Constituer une banque d’images grâce à la sonde
À terme, l’objectif du responsable de troupeau est de constituer une bibliothèque de photos. Ces images serviront lors des différentes formations, destinées aux éleveurs, mais aussi aux élèves de l’Ipes, dont une partie des cours est justement axée sur la reproduction. « Les formations sur l’insémination existent depuis plus de vingt ans », se remémore-t-il. Néanmoins, comme il l’explique, la manière d’enseigner a évolué au fil du temps. « Avant, les aspects pratiques s’opéraient sur des vaches destinées à l’abattoir. Cependant, aujourd’hui, avec les notions de bien-être animal, il n’est plus envisageable de demander à 20 élèves de s’entraîner sur un bovin… Par la suite, nous allions dans une ferme, accompagnés d’un vétérinaire, pour vérifier que nous ne faisions pas de fausse manœuvre. De nos jours, la tendance qui se dessine, avec les nouvelles technologies comme les caméras embarquées, est de donner davantage de cours théoriques, tout en visualisant comment est constituée une vache, grâce à la banque d’images. De cette manière, on peut apprendre efficacement, en utilisant le moins possible les bovins ».
Par ailleurs, outre la sonde, d’autres technologies à vocation pédagogique se sont développées. C’est notamment le cas d’un mannequin bovin permettant de se former à cette technique presque en conditions réelles. Le seul frein à son acquisition : son coût élevé.

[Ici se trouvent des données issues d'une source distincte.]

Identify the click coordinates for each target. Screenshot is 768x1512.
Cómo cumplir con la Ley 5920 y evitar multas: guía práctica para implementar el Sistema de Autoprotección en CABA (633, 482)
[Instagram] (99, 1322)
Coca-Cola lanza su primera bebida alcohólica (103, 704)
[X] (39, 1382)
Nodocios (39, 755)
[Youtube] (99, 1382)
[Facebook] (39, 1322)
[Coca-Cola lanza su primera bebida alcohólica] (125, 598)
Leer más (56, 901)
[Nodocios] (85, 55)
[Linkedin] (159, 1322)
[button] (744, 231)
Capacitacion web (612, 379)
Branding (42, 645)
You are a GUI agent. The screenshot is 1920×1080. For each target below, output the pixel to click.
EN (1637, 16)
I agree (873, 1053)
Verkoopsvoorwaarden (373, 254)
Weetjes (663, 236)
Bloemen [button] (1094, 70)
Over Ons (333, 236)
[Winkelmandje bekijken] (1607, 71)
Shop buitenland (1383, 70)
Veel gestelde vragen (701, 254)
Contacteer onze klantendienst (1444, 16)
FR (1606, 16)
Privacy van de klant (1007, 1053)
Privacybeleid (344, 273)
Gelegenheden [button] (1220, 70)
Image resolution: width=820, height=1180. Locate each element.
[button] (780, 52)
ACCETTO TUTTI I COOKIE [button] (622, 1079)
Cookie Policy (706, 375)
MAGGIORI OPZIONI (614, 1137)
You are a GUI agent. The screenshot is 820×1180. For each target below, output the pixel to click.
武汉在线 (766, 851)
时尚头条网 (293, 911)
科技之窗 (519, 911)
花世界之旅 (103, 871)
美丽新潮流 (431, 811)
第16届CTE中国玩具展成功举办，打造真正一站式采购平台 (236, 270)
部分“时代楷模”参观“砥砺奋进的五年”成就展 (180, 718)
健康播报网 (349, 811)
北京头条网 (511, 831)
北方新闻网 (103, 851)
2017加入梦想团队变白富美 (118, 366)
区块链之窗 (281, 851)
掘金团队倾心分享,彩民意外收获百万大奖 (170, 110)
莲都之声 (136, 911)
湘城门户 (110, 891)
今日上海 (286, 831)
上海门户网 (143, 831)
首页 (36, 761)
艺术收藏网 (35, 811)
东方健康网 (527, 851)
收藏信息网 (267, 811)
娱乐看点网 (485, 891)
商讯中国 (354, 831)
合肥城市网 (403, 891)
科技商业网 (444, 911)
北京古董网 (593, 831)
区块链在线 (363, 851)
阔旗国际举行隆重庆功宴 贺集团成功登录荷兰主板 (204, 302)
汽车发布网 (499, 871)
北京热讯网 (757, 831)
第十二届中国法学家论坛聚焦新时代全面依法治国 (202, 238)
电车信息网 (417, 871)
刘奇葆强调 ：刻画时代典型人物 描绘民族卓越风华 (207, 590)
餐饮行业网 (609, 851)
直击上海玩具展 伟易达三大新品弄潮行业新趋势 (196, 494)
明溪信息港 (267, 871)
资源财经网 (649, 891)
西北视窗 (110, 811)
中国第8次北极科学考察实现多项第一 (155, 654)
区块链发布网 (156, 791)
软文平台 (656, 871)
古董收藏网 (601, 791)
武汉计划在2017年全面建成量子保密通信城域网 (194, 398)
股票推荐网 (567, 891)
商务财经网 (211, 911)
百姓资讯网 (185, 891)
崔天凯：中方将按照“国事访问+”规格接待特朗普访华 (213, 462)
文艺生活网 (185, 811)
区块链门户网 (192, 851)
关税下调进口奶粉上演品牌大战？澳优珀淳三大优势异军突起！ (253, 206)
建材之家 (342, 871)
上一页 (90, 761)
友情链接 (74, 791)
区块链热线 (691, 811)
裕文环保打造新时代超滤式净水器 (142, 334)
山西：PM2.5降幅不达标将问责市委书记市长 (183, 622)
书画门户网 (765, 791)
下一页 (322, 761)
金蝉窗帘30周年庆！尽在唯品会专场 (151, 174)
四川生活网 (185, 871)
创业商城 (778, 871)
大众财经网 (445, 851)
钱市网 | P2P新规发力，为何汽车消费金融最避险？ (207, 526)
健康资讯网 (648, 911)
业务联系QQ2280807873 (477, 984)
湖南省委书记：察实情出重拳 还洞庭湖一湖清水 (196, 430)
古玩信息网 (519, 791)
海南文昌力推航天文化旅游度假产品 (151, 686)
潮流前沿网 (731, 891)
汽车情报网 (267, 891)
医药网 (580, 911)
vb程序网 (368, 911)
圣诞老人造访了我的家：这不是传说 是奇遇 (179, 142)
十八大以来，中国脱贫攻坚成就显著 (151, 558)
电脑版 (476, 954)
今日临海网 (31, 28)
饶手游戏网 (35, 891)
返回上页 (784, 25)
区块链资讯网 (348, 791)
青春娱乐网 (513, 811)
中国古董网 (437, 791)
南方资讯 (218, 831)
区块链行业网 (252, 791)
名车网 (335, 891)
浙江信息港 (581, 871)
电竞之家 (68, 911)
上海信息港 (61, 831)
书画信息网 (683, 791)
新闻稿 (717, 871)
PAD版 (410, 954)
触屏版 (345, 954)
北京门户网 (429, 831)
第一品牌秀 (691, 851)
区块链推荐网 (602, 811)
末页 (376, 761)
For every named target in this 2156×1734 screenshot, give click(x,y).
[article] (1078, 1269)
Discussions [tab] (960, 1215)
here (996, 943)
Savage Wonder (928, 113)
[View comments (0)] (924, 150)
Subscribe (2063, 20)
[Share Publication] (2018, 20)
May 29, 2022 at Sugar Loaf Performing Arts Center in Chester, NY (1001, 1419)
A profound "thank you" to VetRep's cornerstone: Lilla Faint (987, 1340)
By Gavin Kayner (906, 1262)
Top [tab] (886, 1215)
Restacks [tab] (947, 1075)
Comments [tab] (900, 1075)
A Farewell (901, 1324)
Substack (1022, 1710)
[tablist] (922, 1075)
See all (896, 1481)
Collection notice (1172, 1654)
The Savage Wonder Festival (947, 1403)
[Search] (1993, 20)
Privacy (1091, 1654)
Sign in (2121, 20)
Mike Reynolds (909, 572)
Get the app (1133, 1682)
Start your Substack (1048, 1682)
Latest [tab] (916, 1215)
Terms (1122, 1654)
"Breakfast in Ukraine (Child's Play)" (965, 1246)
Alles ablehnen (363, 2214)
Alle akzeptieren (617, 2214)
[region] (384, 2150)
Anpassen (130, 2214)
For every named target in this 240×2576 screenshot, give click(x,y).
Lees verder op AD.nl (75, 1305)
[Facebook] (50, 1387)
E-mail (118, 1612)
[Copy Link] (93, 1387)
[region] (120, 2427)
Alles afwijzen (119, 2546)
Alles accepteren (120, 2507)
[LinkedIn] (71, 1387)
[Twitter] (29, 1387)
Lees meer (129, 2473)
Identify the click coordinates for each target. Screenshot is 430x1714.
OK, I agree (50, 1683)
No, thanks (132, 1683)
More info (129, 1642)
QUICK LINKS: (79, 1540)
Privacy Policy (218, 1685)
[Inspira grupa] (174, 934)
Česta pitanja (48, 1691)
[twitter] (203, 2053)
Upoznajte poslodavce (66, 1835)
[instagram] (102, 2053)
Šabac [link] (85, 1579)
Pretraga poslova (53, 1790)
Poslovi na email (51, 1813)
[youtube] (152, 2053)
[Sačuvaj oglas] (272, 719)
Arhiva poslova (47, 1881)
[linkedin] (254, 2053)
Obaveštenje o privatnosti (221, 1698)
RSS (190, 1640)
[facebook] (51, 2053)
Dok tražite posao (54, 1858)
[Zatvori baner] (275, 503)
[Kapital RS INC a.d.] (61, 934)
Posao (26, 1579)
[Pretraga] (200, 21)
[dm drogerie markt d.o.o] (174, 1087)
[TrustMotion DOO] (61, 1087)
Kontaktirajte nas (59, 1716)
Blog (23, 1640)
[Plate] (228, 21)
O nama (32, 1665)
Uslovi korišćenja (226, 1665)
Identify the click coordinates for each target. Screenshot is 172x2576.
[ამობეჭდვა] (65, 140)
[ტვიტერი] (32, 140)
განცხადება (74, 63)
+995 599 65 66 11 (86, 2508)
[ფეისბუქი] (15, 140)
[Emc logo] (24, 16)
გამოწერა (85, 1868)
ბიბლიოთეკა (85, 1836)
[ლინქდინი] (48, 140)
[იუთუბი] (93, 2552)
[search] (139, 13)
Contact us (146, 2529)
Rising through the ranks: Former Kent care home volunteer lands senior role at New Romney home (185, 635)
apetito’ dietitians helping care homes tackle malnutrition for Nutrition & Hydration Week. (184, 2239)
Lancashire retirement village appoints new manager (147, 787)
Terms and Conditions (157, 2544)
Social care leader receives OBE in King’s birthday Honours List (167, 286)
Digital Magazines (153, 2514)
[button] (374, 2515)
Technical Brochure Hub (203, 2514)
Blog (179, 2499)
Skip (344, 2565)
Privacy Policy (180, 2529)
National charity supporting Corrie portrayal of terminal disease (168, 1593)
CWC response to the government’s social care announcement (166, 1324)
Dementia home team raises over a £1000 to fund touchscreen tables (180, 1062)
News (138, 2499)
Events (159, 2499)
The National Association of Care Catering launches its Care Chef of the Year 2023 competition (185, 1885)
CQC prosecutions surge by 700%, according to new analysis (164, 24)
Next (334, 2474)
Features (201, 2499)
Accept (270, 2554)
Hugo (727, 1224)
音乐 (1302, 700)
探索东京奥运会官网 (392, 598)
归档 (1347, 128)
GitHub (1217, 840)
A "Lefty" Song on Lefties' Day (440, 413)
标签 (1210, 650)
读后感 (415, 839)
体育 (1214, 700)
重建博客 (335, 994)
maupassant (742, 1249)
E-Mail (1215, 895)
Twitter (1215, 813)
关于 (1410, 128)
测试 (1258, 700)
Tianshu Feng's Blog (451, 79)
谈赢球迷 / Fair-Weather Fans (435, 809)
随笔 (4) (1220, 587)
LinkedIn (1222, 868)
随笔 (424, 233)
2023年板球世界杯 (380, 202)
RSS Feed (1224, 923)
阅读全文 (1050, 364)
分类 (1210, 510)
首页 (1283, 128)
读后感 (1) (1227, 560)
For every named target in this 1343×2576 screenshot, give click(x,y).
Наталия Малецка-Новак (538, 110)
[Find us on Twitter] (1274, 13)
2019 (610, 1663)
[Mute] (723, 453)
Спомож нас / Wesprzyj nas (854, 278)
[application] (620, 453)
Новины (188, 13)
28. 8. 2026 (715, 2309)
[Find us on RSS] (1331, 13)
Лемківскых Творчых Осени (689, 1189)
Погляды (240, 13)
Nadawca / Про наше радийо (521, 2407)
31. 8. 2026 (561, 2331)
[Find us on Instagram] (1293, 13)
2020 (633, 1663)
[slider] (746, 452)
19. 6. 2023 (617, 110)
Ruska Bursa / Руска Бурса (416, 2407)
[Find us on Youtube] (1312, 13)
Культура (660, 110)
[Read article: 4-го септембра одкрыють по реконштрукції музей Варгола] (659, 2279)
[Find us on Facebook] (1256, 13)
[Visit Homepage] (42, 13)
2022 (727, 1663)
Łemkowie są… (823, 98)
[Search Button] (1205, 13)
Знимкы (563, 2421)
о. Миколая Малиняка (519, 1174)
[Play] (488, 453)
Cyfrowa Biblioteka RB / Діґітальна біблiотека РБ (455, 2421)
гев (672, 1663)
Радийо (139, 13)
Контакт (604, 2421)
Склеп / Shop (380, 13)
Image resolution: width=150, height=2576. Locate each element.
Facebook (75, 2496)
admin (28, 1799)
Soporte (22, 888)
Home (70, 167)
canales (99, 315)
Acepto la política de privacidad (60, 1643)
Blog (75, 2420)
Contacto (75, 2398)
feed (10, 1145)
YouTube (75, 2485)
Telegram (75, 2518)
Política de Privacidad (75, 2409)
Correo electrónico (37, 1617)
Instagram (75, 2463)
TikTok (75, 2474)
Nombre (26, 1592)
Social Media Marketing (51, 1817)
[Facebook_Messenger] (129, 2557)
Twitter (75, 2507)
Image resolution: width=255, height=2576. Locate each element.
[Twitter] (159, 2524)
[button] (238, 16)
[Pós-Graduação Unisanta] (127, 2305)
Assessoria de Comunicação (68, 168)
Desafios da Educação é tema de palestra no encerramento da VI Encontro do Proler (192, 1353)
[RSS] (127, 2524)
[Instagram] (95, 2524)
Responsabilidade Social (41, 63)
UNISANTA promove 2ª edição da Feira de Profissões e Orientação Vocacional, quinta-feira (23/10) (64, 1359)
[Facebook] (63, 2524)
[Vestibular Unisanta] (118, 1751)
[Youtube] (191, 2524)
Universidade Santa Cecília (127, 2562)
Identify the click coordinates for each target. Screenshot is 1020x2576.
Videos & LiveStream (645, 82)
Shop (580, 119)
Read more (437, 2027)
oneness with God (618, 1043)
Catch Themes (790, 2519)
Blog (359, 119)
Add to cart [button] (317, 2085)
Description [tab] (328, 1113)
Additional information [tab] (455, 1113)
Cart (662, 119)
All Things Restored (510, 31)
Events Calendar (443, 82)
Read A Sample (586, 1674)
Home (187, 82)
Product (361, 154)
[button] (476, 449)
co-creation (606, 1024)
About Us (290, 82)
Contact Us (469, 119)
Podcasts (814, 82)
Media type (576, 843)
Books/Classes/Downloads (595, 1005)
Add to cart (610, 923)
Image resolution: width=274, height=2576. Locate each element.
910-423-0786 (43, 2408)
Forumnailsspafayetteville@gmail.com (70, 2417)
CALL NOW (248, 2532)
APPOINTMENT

La théorie ? Plus que nécessaire !
Notons que ces formations professionnelles se déroulent sur trois jours. Une journée théorique, une consacrée à la pratique, et la troisième où les apprenants se rendent dans un centre d’insémination pour en apprendre davantage sur la conception des doses et sur la génétique. « Le volet théorique est vraiment primordial. L’insémination, ce n’est pas juste mettre sa main dans la vache et y déposer une dose de semence. Certains pourraient le croire, néanmoins c’est bien plus complexe ! », indique Christophe Hut. Ainsi, l’observation du troupeau et la bonne préparation du matériel sont, notamment, des éléments essentiels si l’on veut mettre toutes les chances de son côté. « Il y a aussi la gestion des bêtes, comme l’alimentation. Par exemple, une vache trop grasse ou trop maigre sera moins féconde ».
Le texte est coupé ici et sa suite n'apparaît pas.